§ **Activity**: Starting with the line that contains "Click the NAME field label" and stopping after the line that contains "Click the filter funnel icon", copy the entries below exactly. Include nothing else.

======== Given records

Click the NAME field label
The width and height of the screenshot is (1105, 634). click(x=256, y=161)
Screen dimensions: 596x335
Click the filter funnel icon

================
======== Given records

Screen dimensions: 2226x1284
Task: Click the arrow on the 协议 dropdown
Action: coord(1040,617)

================
======== Given records

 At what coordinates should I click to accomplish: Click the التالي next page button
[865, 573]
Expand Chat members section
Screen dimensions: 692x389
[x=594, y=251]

================

§ **Written solution**:
Click the NAME field label
The width and height of the screenshot is (1105, 634). click(x=256, y=161)
Screen dimensions: 596x335
Click the filter funnel icon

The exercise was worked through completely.